## Activity:
I'd like the entries reproduced exactly, with the images omitted.

Given data section start

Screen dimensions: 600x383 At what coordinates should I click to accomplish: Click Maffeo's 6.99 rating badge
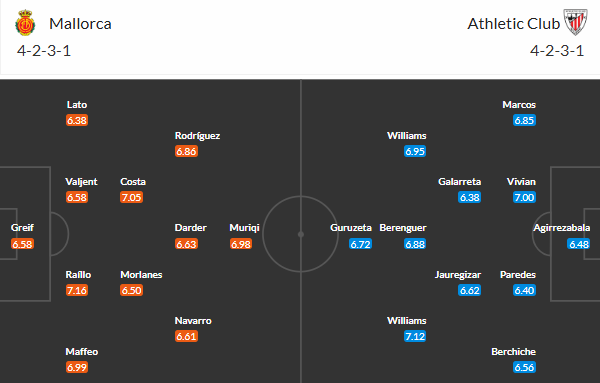[x=77, y=367]
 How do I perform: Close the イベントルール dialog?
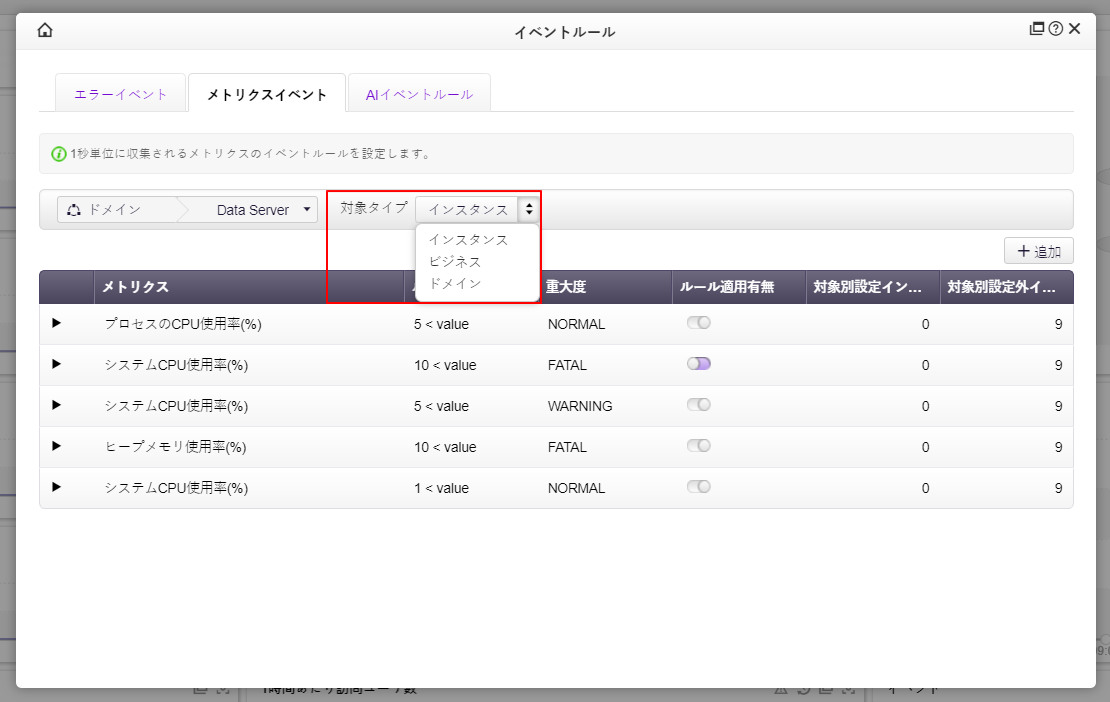point(1075,29)
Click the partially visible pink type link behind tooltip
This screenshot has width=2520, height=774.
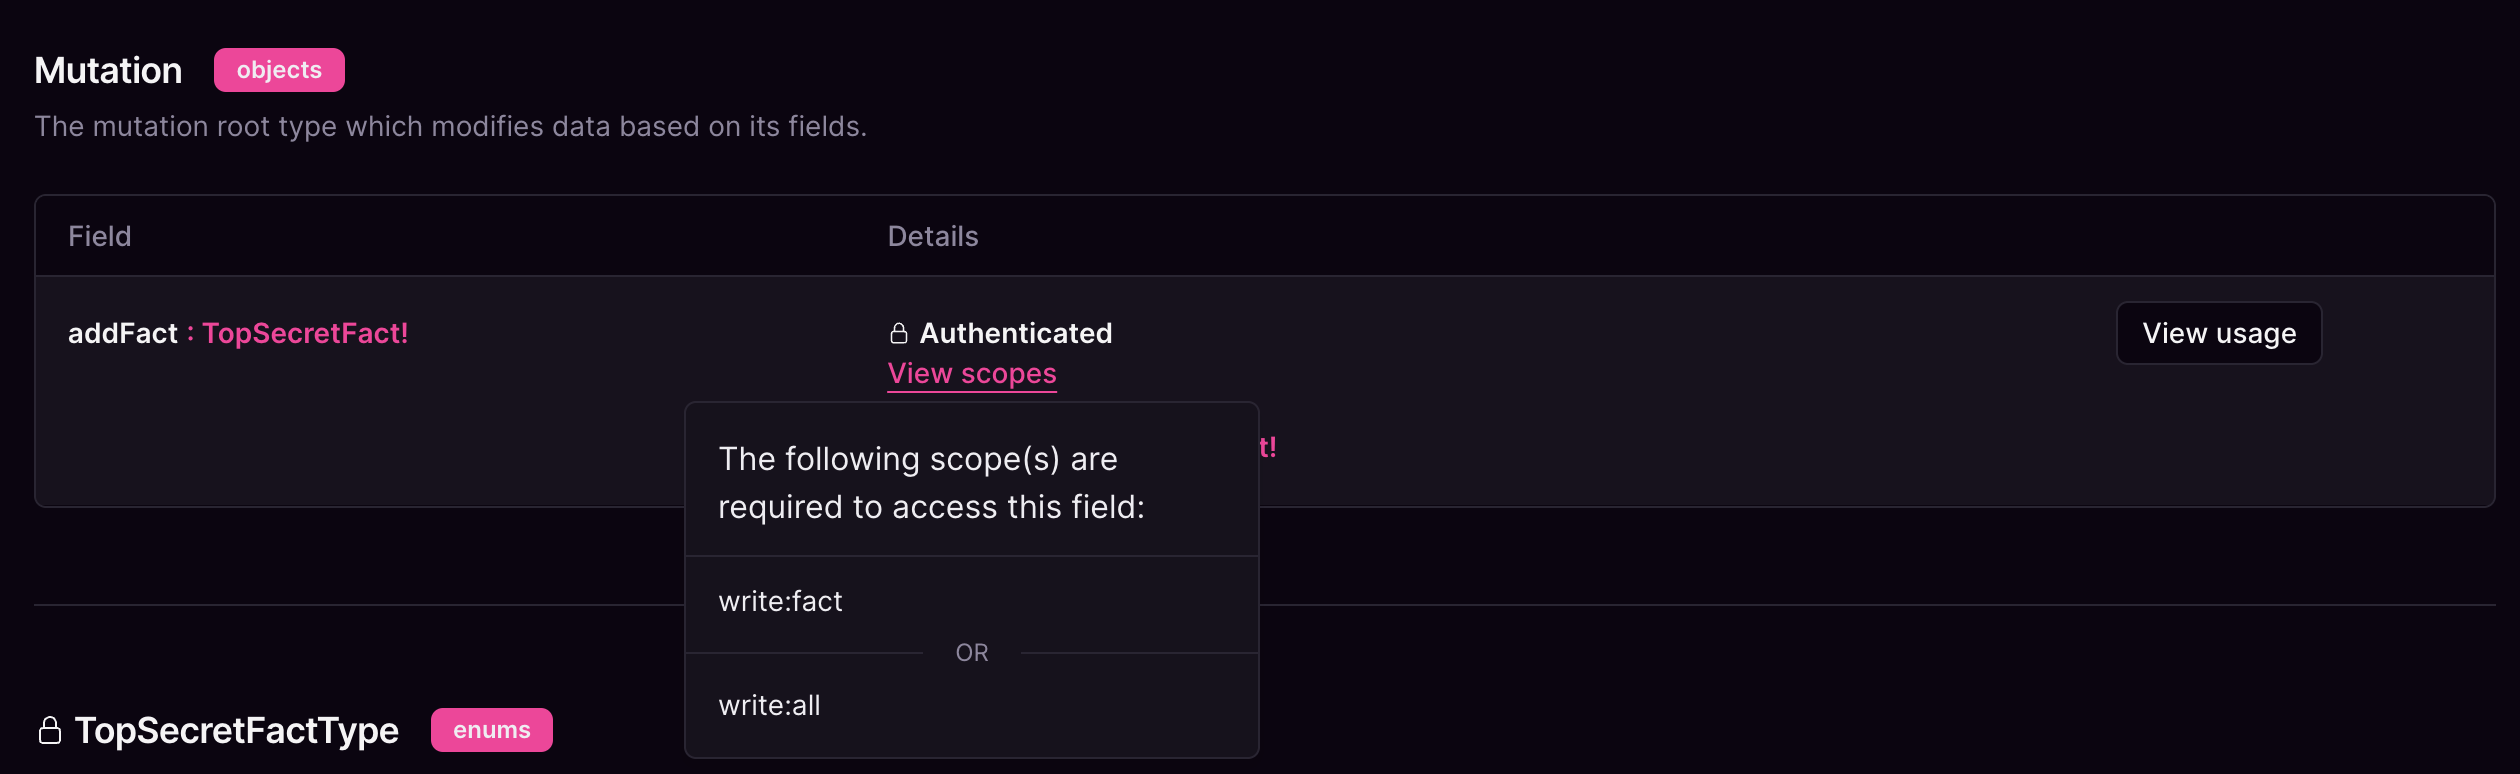pos(1268,447)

Given data section end

## Finished task:
Screen dimensions: 600x383 At what coordinates should I click to accomplish: Click Maffeo's 6.99 rating badge
[x=77, y=367]
 How do I perform: Close the イベントルール dialog?
point(1075,29)
Click the partially visible pink type link behind tooltip
This screenshot has width=2520, height=774.
pos(1268,447)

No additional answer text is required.